Prompt: All of the entries are to be printed exactly as they appear.

(Extracted data entries)
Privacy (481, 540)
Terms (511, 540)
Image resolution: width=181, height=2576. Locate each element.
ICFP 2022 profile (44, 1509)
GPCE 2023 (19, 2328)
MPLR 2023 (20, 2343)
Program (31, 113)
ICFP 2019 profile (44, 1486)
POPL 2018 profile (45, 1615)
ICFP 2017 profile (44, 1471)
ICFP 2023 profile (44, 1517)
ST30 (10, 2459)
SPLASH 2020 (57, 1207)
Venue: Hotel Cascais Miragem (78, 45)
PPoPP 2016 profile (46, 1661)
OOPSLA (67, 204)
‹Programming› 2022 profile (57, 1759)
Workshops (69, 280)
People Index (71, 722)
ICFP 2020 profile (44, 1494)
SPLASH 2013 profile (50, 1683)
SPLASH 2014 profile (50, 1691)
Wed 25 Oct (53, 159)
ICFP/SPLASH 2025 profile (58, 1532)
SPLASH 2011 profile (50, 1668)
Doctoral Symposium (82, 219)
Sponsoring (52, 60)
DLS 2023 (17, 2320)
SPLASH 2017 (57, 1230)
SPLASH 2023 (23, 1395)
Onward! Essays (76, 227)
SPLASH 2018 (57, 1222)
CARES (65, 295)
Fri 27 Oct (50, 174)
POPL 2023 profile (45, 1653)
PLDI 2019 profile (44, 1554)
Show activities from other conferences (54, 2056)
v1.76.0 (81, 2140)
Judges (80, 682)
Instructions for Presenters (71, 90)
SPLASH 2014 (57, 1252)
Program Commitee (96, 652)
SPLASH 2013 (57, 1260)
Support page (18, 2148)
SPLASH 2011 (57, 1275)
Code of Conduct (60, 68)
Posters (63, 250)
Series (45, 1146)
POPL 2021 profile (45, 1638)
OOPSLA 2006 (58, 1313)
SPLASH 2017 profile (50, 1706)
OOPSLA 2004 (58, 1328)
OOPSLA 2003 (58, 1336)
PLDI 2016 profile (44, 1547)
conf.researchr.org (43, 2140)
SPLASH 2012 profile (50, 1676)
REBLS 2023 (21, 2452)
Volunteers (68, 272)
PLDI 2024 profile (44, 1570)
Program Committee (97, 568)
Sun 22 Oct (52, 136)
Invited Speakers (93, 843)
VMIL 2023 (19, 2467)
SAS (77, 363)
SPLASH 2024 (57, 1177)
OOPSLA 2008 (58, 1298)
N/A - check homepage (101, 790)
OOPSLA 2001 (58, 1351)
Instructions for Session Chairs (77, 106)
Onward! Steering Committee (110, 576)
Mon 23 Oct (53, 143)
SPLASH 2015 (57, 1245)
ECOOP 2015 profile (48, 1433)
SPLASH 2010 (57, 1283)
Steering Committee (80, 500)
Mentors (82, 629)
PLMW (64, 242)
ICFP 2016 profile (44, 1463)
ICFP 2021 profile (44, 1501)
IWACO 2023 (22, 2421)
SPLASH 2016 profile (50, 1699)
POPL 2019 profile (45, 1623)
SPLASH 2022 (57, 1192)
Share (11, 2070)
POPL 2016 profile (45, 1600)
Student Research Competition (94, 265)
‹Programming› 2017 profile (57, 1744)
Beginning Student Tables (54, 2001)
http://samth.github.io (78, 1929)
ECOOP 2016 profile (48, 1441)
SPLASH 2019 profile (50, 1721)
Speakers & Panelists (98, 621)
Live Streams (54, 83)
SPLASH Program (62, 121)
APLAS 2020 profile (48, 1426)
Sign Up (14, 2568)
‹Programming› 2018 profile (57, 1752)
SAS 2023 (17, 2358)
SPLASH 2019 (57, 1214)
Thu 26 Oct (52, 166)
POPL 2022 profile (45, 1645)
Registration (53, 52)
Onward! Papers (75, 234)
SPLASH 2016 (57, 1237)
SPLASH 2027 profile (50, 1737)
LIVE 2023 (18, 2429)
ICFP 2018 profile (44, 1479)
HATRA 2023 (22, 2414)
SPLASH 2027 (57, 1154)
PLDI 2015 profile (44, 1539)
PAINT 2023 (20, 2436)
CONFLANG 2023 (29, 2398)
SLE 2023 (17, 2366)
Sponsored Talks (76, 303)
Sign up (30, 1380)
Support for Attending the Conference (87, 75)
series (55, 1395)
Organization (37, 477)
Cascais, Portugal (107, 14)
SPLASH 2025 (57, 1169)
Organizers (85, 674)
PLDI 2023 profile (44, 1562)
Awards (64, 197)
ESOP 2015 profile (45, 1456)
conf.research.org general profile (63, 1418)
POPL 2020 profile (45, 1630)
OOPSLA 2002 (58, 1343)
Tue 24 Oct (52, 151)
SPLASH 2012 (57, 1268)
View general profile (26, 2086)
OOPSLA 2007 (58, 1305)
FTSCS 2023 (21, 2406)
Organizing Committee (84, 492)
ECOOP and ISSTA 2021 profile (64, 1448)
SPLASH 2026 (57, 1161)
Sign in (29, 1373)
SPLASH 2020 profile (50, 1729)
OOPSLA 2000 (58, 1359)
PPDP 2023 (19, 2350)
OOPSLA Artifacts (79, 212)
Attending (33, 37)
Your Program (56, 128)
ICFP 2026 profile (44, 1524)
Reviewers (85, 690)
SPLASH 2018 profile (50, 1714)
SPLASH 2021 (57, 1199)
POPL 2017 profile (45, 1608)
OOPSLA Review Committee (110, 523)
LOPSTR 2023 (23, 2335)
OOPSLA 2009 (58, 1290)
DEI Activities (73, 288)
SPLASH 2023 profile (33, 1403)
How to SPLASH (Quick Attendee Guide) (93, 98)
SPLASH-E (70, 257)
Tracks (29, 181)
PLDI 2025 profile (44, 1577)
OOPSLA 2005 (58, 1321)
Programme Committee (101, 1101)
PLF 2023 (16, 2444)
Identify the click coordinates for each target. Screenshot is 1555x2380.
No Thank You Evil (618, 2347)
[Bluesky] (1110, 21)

Task answer:
Privacy (481, 540)
Terms (511, 540)
Image resolution: width=181, height=2576. Locate each element.
ICFP 2022 profile (44, 1509)
GPCE 2023 (19, 2328)
MPLR 2023 (20, 2343)
Program (31, 113)
ICFP 2019 profile (44, 1486)
POPL 2018 profile (45, 1615)
ICFP 2017 profile (44, 1471)
ICFP 2023 profile (44, 1517)
ST30 (10, 2459)
SPLASH 2020 (57, 1207)
Venue: Hotel Cascais Miragem (78, 45)
PPoPP 2016 profile (46, 1661)
OOPSLA (67, 204)
‹Programming› 2022 profile (57, 1759)
Workshops (69, 280)
People Index (71, 722)
ICFP 2020 profile (44, 1494)
SPLASH 2013 profile (50, 1683)
SPLASH 2014 profile (50, 1691)
Wed 25 Oct (53, 159)
ICFP/SPLASH 2025 profile (58, 1532)
SPLASH 2011 profile (50, 1668)
Doctoral Symposium (82, 219)
Sponsoring (52, 60)
DLS 2023 (17, 2320)
SPLASH 2017 (57, 1230)
SPLASH 2023 (23, 1395)
Onward! Essays (76, 227)
SPLASH 2018 (57, 1222)
CARES (65, 295)
Fri 27 Oct (50, 174)
POPL 2023 profile (45, 1653)
PLDI 2019 profile (44, 1554)
Show activities from other conferences (54, 2056)
v1.76.0 (81, 2140)
Judges (80, 682)
Instructions for Presenters (71, 90)
SPLASH 2014 (57, 1252)
Program Commitee (96, 652)
SPLASH 2013 (57, 1260)
Support page (18, 2148)
SPLASH 2011 (57, 1275)
Code of Conduct (60, 68)
Posters (63, 250)
Series (45, 1146)
POPL 2021 profile (45, 1638)
OOPSLA 2006 (58, 1313)
SPLASH 2017 profile (50, 1706)
OOPSLA 2004 (58, 1328)
OOPSLA 2003 (58, 1336)
PLDI 2016 profile (44, 1547)
conf.researchr.org (43, 2140)
SPLASH 2012 profile (50, 1676)
REBLS 2023 (21, 2452)
Volunteers (68, 272)
PLDI 2024 profile (44, 1570)
Program Committee (97, 568)
Sun 22 Oct (52, 136)
Invited Speakers (93, 843)
VMIL 2023 (19, 2467)
SAS (77, 363)
SPLASH 2024 (57, 1177)
OOPSLA 2008 (58, 1298)
N/A - check homepage (101, 790)
OOPSLA 2001 (58, 1351)
Instructions for Session Chairs (77, 106)
Onward! Steering Committee (110, 576)
Mon 23 Oct (53, 143)
SPLASH 2015 (57, 1245)
ECOOP 2015 profile (48, 1433)
SPLASH 2010 (57, 1283)
Steering Committee (80, 500)
Mentors (82, 629)
PLMW (64, 242)
ICFP 2016 profile (44, 1463)
ICFP 2021 profile (44, 1501)
IWACO 2023 (22, 2421)
SPLASH 2016 profile (50, 1699)
POPL 2019 profile (45, 1623)
SPLASH 2022 (57, 1192)
Share (11, 2070)
POPL 2016 profile (45, 1600)
Student Research Competition (94, 265)
‹Programming› 2017 profile (57, 1744)
Beginning Student Tables (54, 2001)
http://samth.github.io (78, 1929)
ECOOP 2016 profile (48, 1441)
SPLASH 2019 profile (50, 1721)
Speakers & Panelists (98, 621)
Live Streams (54, 83)
SPLASH Program (62, 121)
APLAS 2020 profile (48, 1426)
Sign Up (14, 2568)
‹Programming› 2018 profile (57, 1752)
SAS 2023 (17, 2358)
SPLASH 2019 (57, 1214)
Thu 26 Oct (52, 166)
POPL 2022 profile (45, 1645)
Registration (53, 52)
Onward! Papers (75, 234)
SPLASH 2016 (57, 1237)
SPLASH 2027 profile (50, 1737)
LIVE 2023 (18, 2429)
ICFP 2018 profile (44, 1479)
HATRA 2023 (22, 2414)
SPLASH 2027 (57, 1154)
PLDI 2015 profile (44, 1539)
PAINT 2023 (20, 2436)
CONFLANG 2023 (29, 2398)
SLE 2023 (17, 2366)
Sponsored Talks (76, 303)
Sign up (30, 1380)
Support for Attending the Conference (87, 75)
series (55, 1395)
Organization (37, 477)
Cascais, Portugal (107, 14)
SPLASH 2025 (57, 1169)
Organizers (85, 674)
PLDI 2023 profile (44, 1562)
Awards (64, 197)
ESOP 2015 profile (45, 1456)
conf.research.org general profile (63, 1418)
POPL 2020 profile (45, 1630)
OOPSLA 2002 (58, 1343)
Tue 24 Oct (52, 151)
SPLASH 2012 (57, 1268)
View general profile (26, 2086)
OOPSLA 2007 (58, 1305)
FTSCS 2023 (21, 2406)
Organizing Committee (84, 492)
ECOOP and ISSTA 2021 profile (64, 1448)
SPLASH 2026 (57, 1161)
Sign in (29, 1373)
SPLASH 2020 profile (50, 1729)
OOPSLA 2000 (58, 1359)
PPDP 2023 (19, 2350)
OOPSLA Artifacts (79, 212)
Attending (33, 37)
Your Program (56, 128)
ICFP 2026 profile (44, 1524)
Reviewers (85, 690)
SPLASH 2018 profile (50, 1714)
SPLASH 2021 (57, 1199)
POPL 2017 profile (45, 1608)
OOPSLA Review Committee (110, 523)
LOPSTR 2023 (23, 2335)
OOPSLA 2009 (58, 1290)
DEI Activities (73, 288)
SPLASH 2023 profile (33, 1403)
How to SPLASH (Quick Attendee Guide) (93, 98)
SPLASH-E (70, 257)
Tracks (29, 181)
PLDI 2025 profile (44, 1577)
OOPSLA 2005 (58, 1321)
Programme Committee (101, 1101)
PLF 2023 (16, 2444)
Identify the click coordinates for each target. Screenshot is 1555x2380.
No Thank You Evil (618, 2347)
[Bluesky] (1110, 21)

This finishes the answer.